Le metteur en scène nous expose à cet état d’exception par deux voies parallèles qui finissent par se croiser tragiquement. La mainmise des islamistes sur la ville telle un grand éteignoir. Le destin d’une lumineuse famille touareg vivant à ses abords, dont l’homme sera condamné à mort pour avoir tué accidentellement un pêcheur. Et voilà tout. Le reste n’est qu’intelligence et beauté. Intelligence de la représentation des bourreaux, moins diabolisés (ce qui reviendrait à dire divinisés) que remis à leur place d’hommes. Grotesques, cyniques, hypocrites. Sourds et aveugles au mal qu’ils commettent.

Le fanatisme comme registre terrifiant de la bêtise. Et la bêtise comme intarissable et universelle source d’humour : l’ex-rappeur belge qui ramène au gag tous ses essais de vidéo propagande  ; l’homme au mégaphone qui tourne en ville, égrenant tant et si bien les interdits qu’il ne sait plus quoi interdire ; le croyant qui clope en cachette ; le groupe de djihadistes français qui s’écharpent sur Zidane ou Messi. Mais, sous l’humour, l’horreur tapie vous saute à la gorge lorsqu’on fouette au sang une jeune femme surprise à chanter, lorsqu’on lapide un couple coupable d’on ne sait quoi, lorsqu’on tue avec le sentiment du devoir un père de famille innocent.
Un bouquet de réminiscences

Face à ce cloaque de l’idiotie et de la terreur rayonne la beauté de ceux qu’on écrase et qui résistent par l’esprit : Kidane et Satima, ce couple touareg à la dignité et à la grâce éclatantes, qui regarde la tête haute ses oppresseurs, cette possédée vaudou qui insulte les empêcheurs de tourner en rond, ces adolescents qui jouent un match de foot sans ballon, cet imam qui rappelle courageusement les valeurs de tolérance de l’islam.

On reprochera à tort au réalisateur ce qui pourrait apparaître comme un manichéisme. L’enjeu plastique du film recouvre sa dimension morale : les bourreaux sont laids parce qu’ils ne savent rien faire d’autre qu’insulter et détruire la beauté du monde et des hommes. Les victimes sont belles parce qu’elles sont la protestation vivante, incarnée, contre cet assèchement délibéré, sans doute désespéré, de la vie. Voyez la séquence d’ouverture, qui dit tout. Travelling latéral sur une gazelle qui vole silencieusement au-dessus de la terre, puis le son éclate sur ses poursuivants armés qui vocifèrent et la visent depuis des trucks lourdement équipés.

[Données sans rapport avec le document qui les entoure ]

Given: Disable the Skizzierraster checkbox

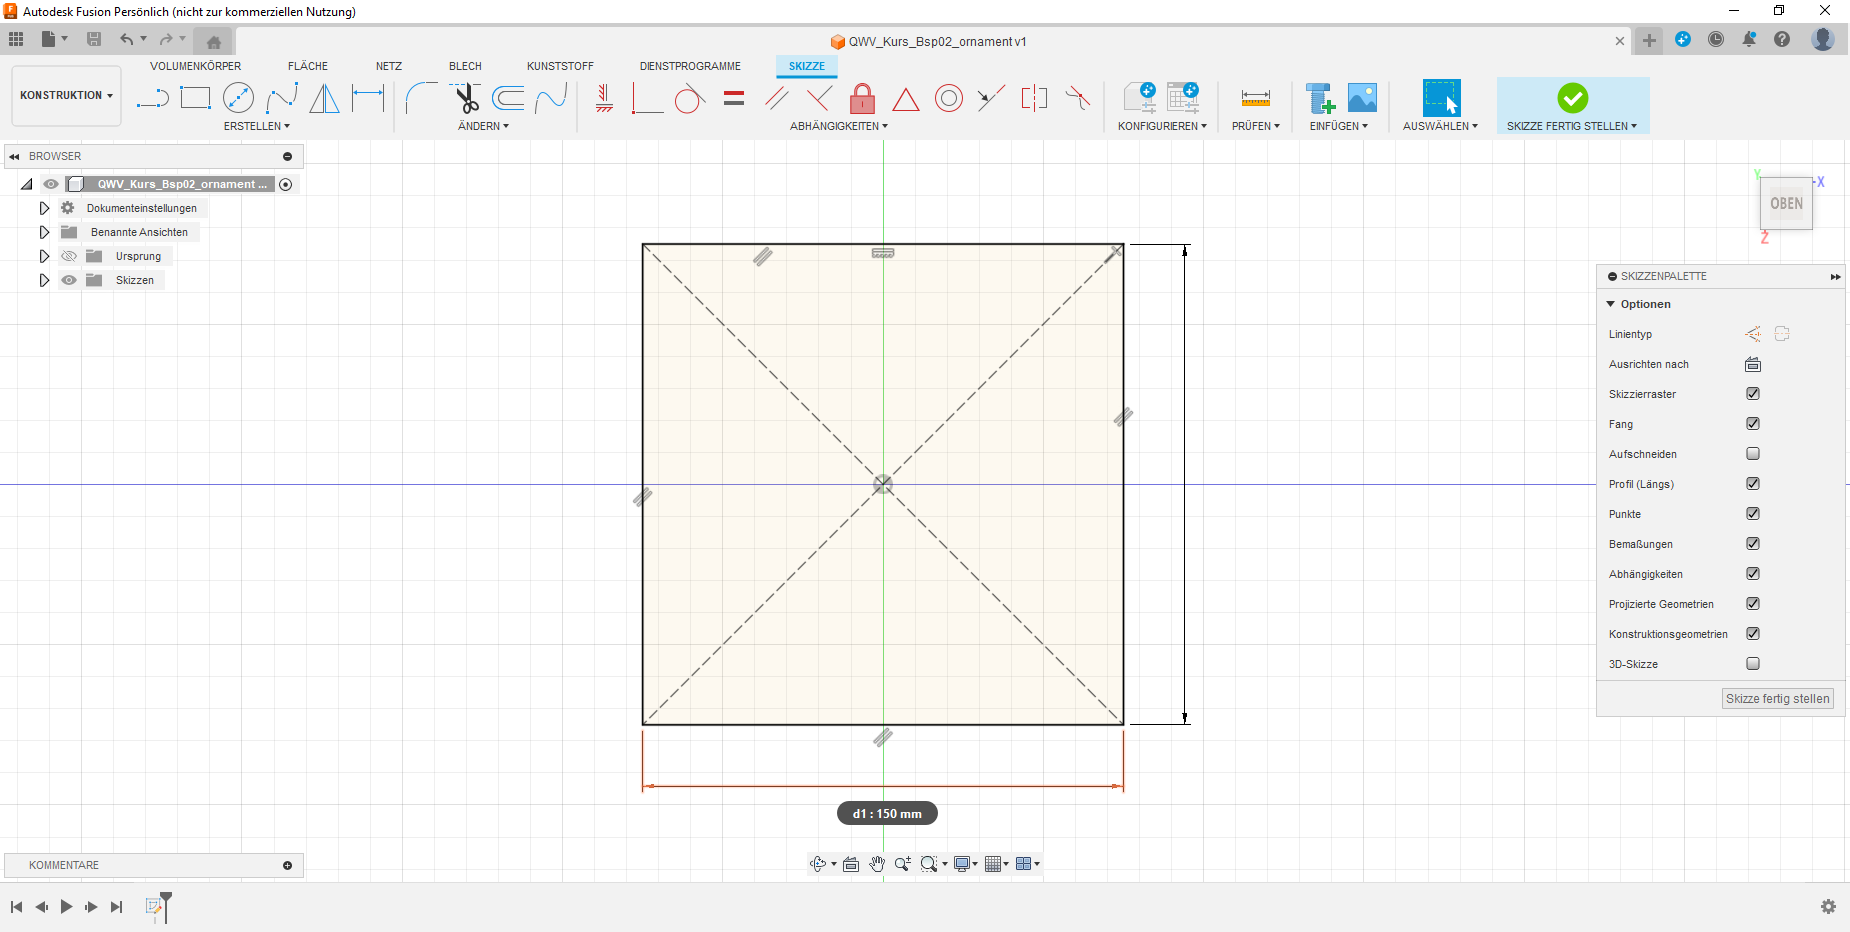Looking at the screenshot, I should [1753, 394].
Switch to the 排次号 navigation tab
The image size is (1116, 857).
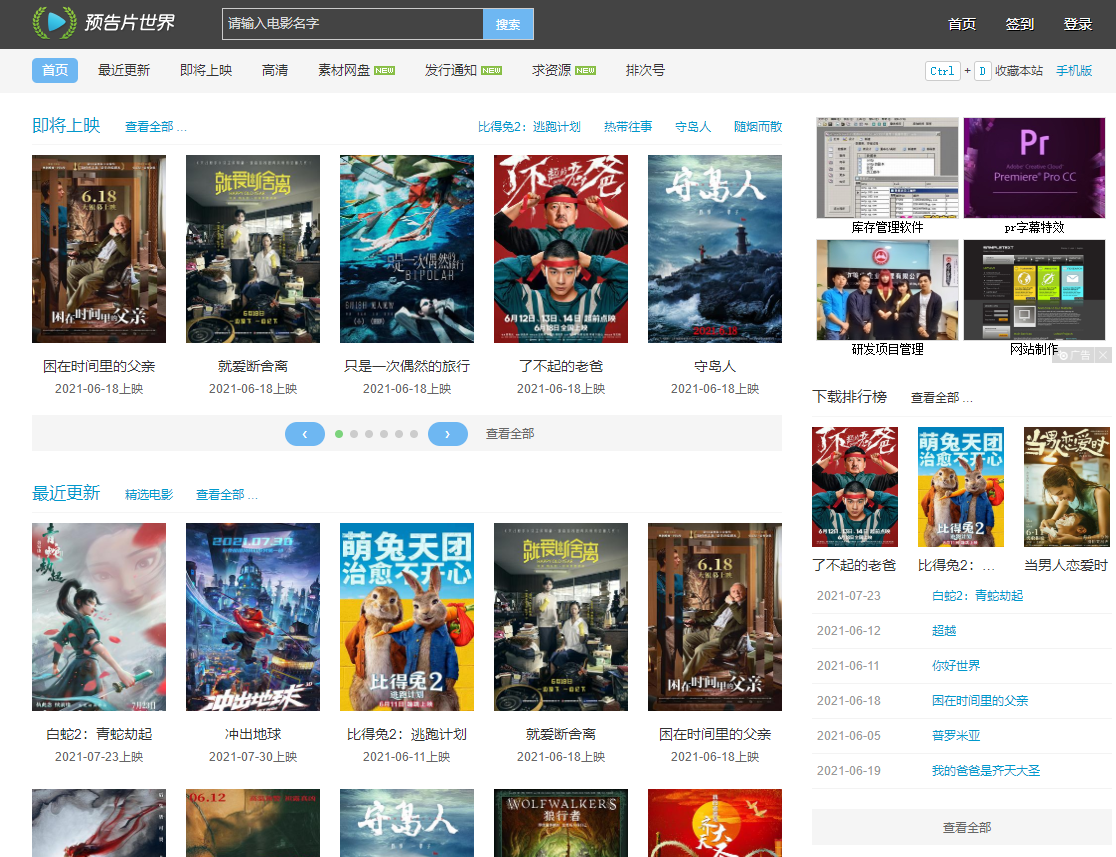coord(645,71)
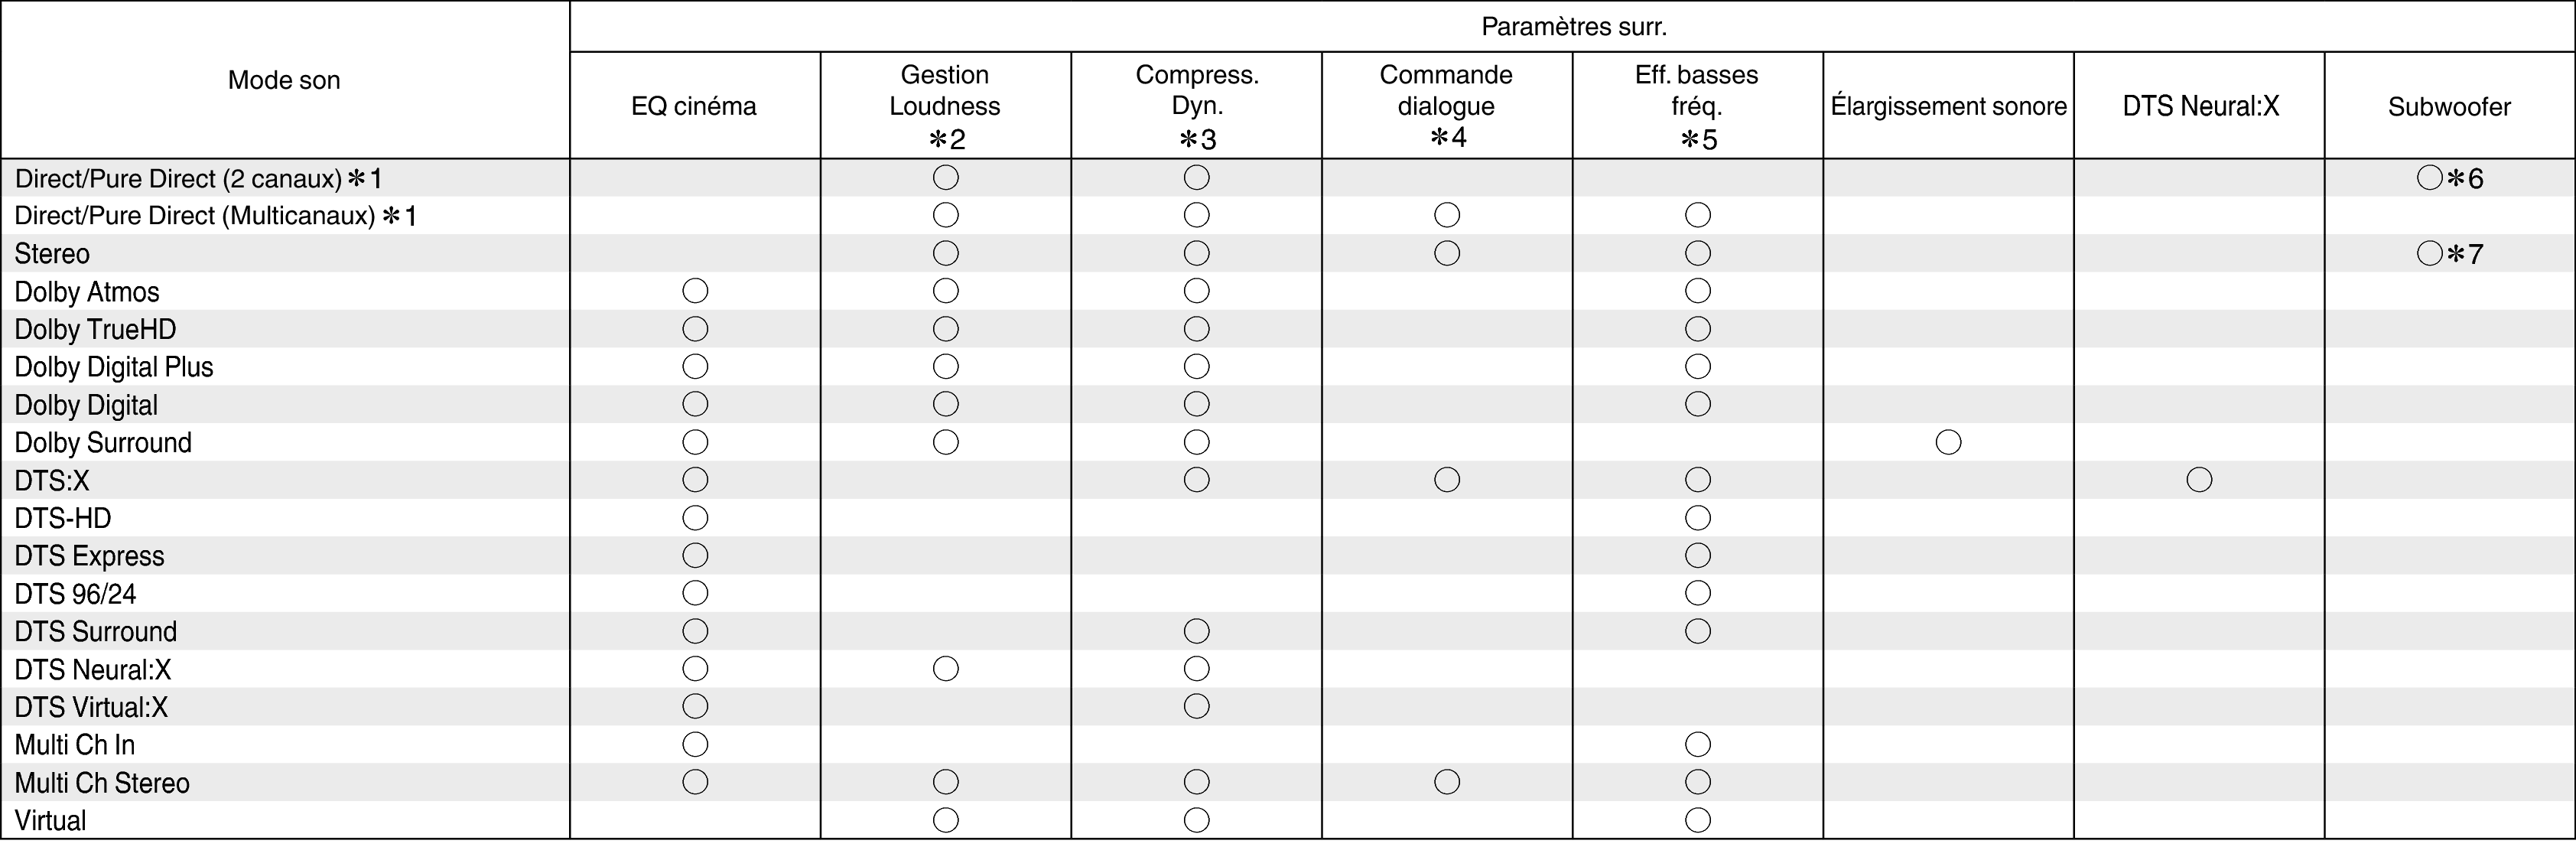Select Multi Ch Stereo Commande dialogue circle
2576x847 pixels.
point(1447,782)
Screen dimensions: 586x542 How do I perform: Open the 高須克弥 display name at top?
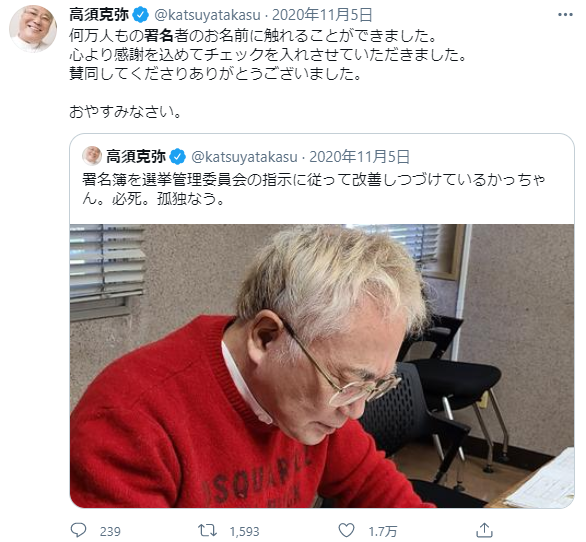[x=99, y=15]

De quel côté vous rangez-vous ? Sans grands discours, l’affaire se joue physiquement, pour l’essentiel au niveau du cadre. Légitime est ce qui contribue à le rendre habitable, harmonieux, partageable. Illégitime est ce qui l’obstrue, le force, lui fait violence. C’est tout simple. Dans un film qui tend à ce point vers la douceur et l’équilibre, les brutes s’excluent d’elles-mêmes du paysage. Le Dieu du cinéma les vomit. Il bénit en revanche Sissako, qui fait exploser dans ce film à tableaux couleur de sable tout un bouquet de réminiscences. Sergio Leone (duel au soleil en plan lointain), Jacques Tati (mégaphone crachotant des consignes incompréhensibles), Djibril Diop Mambety (le motard masqué et vengeur), Jean Rouch (la sorcière au poulet du fleuve Niger). Autant d’esprits tutélaires qui éclairent là où le monde s’enténèbre.